→ **PROBLEM TO WORK ON**: Should any entry seem unclear, still set it down exactly as given, along with all the others.

→ **Entries taken from a collection**:
=== Begin Enclosure ===

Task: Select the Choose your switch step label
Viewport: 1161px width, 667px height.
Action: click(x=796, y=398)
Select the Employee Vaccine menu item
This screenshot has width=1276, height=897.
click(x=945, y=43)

=== End Enclosure ===

→ **ANSWER BELOW**:
Task: Select the Choose your switch step label
Viewport: 1161px width, 667px height.
Action: click(x=796, y=398)
Select the Employee Vaccine menu item
This screenshot has width=1276, height=897.
click(x=945, y=43)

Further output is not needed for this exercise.